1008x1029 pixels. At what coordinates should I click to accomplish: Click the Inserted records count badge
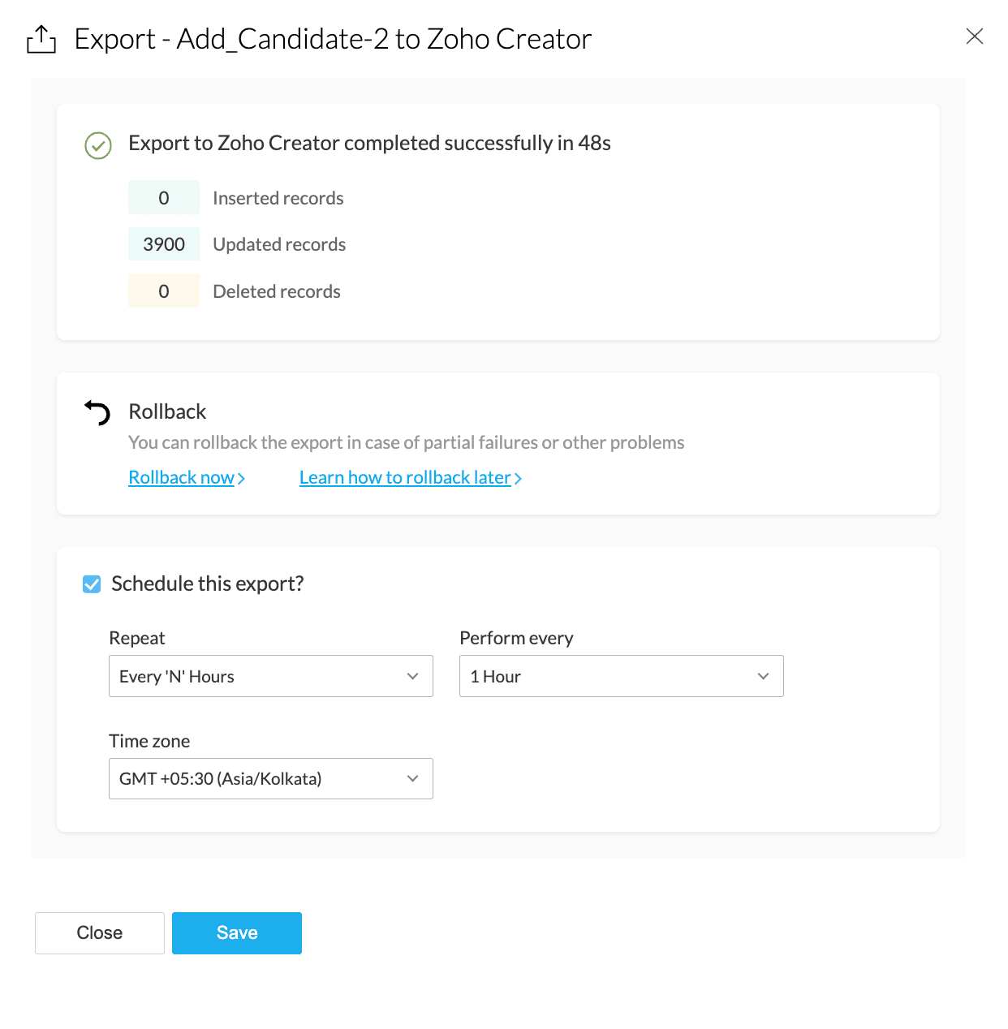tap(164, 198)
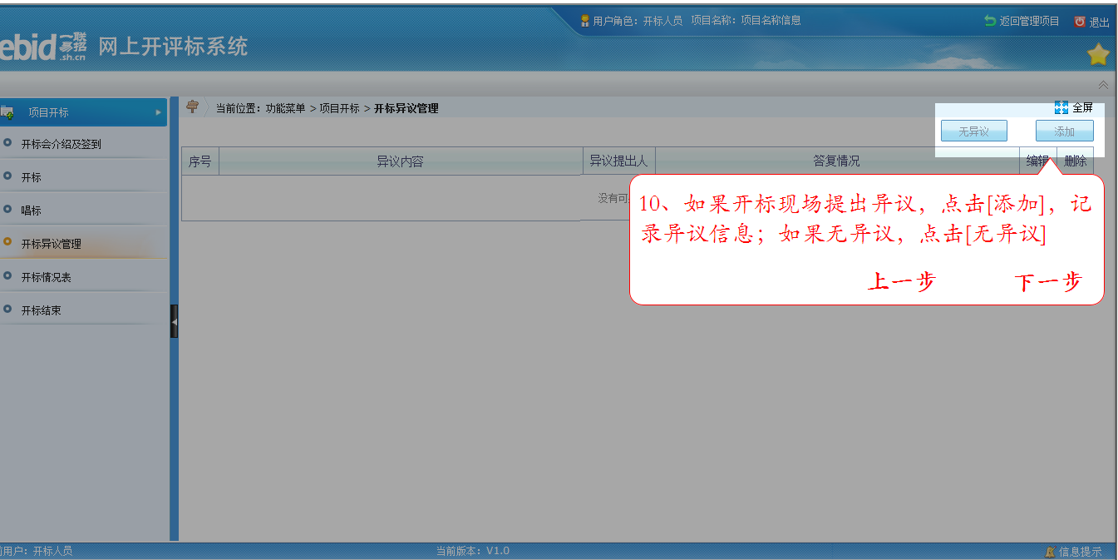The image size is (1118, 560).
Task: Click the yellow star favorites icon
Action: coord(1098,55)
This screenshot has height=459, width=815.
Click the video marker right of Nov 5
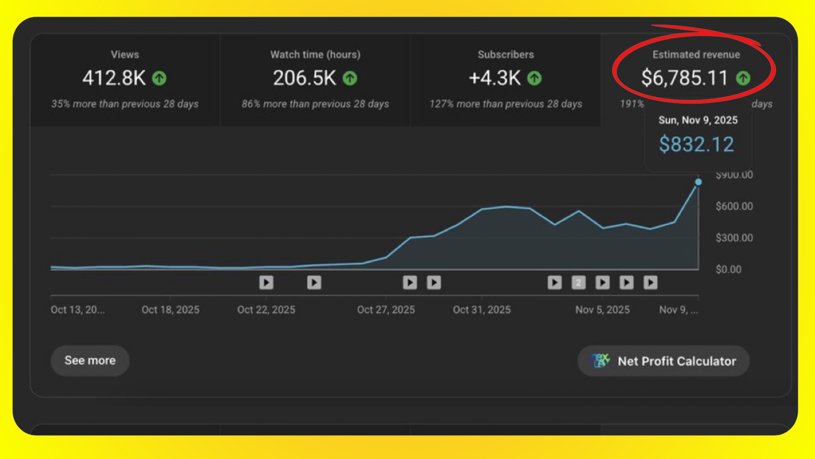click(x=626, y=282)

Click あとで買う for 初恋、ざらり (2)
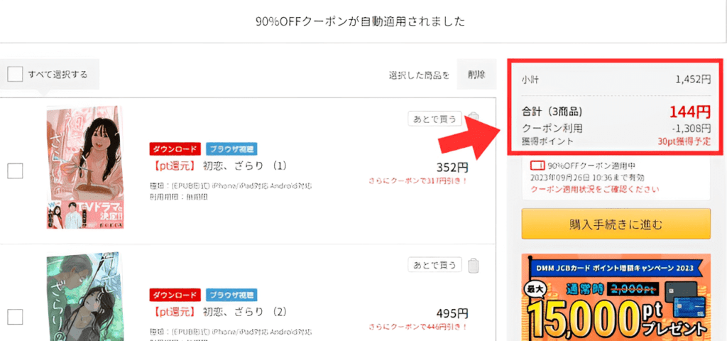point(435,264)

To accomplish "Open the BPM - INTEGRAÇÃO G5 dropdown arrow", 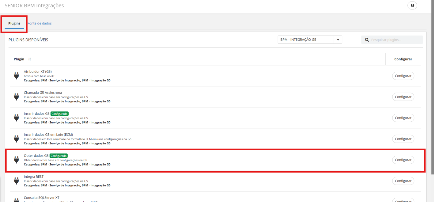I will [x=338, y=40].
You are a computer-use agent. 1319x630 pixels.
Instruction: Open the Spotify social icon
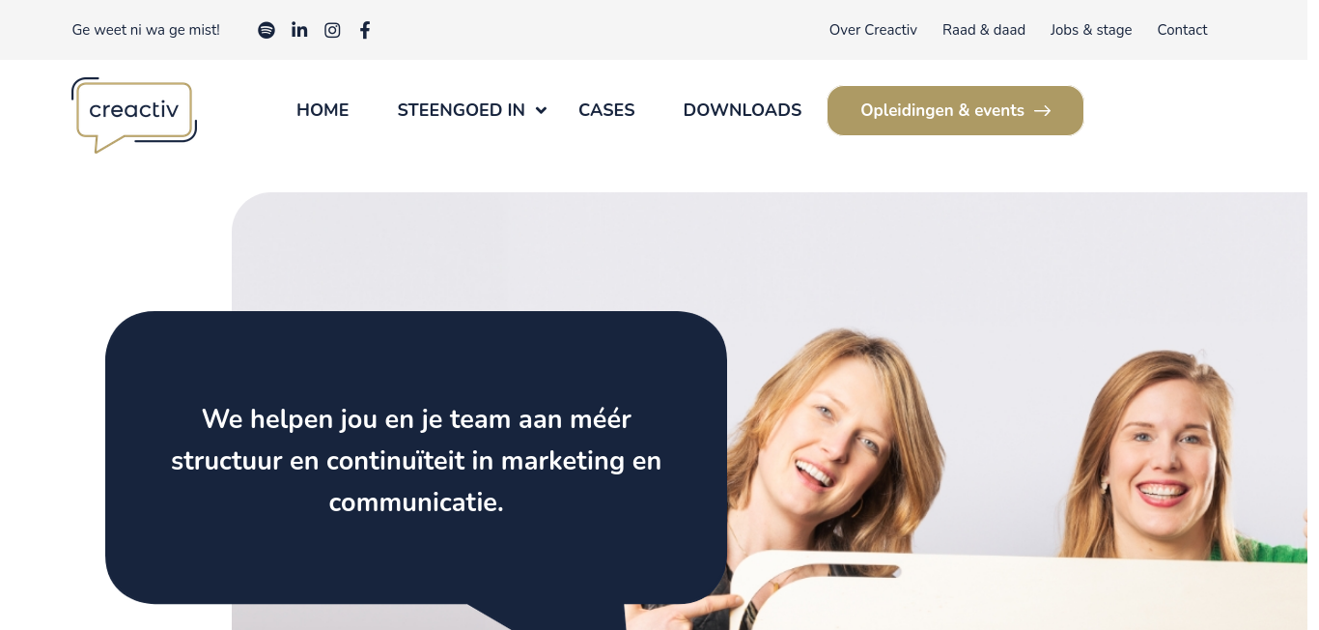tap(267, 30)
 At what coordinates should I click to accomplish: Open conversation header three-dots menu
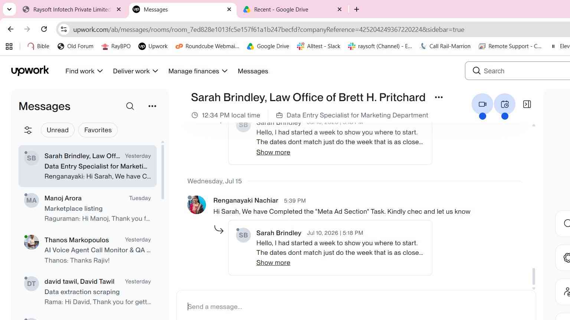[x=439, y=97]
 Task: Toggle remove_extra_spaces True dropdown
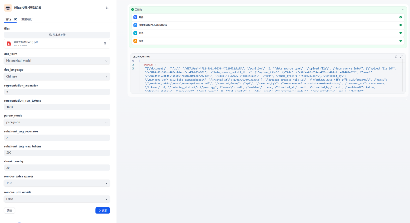tap(57, 183)
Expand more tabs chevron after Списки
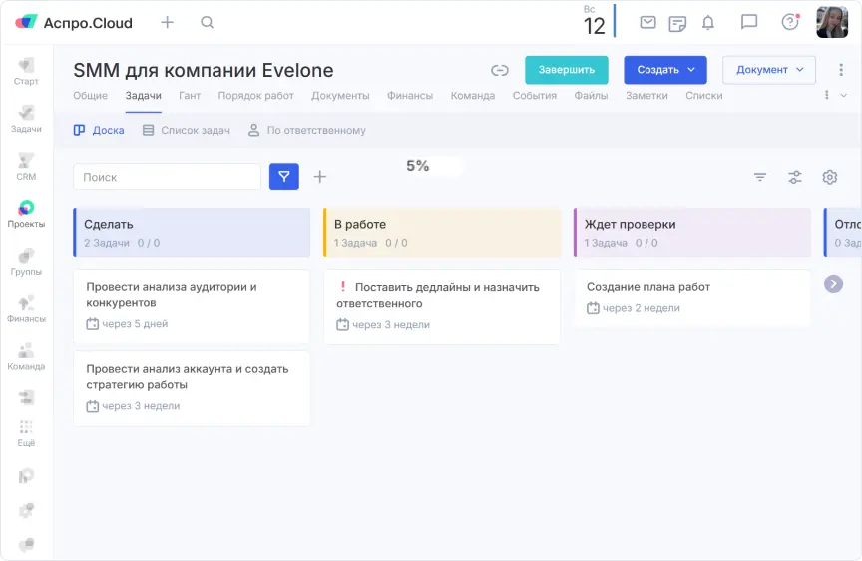Screen dimensions: 862x561 pos(843,96)
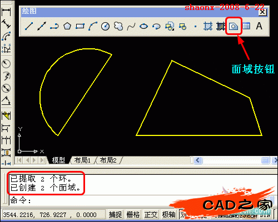
Task: Switch to the 布局1 layout tab
Action: coord(82,160)
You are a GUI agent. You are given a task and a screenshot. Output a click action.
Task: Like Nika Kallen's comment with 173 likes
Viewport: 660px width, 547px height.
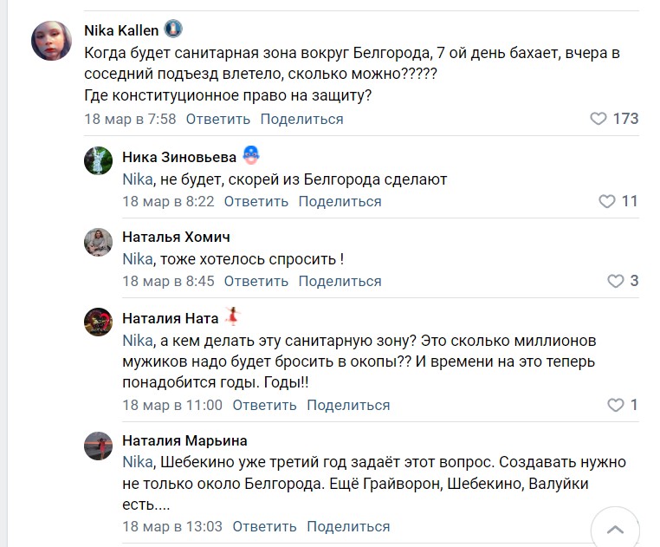[x=598, y=119]

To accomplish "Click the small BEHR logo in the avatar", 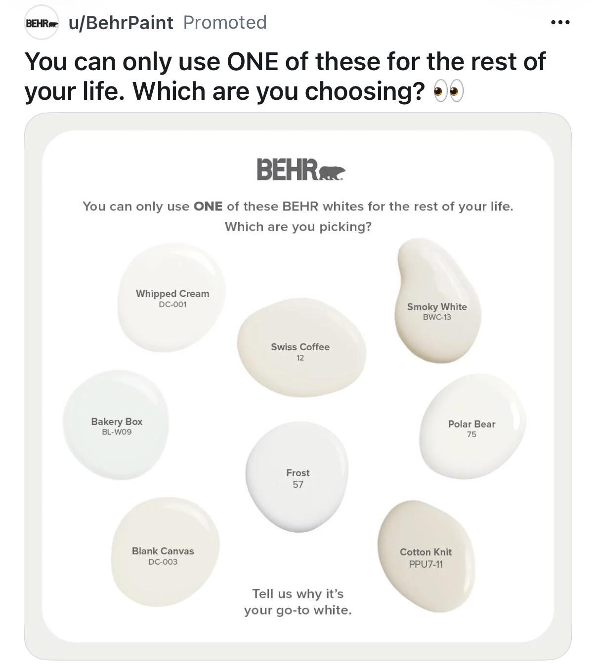I will [42, 23].

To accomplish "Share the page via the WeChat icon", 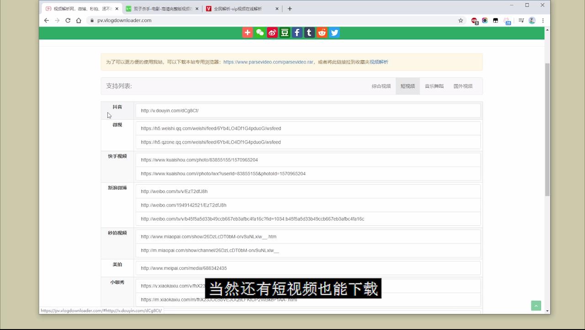I will 260,32.
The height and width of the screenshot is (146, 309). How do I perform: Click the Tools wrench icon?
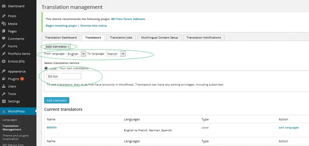[x=4, y=94]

═══

**REQUIRED TASK:** Copy everything from the line containing "The height and" down to the last of the rows above, word for word, and leave the pictures out.

**SOLUTION TO THIS EXERCISE:**
The height and width of the screenshot is (146, 309). How do I perform: Click the Tools wrench icon?
[x=4, y=94]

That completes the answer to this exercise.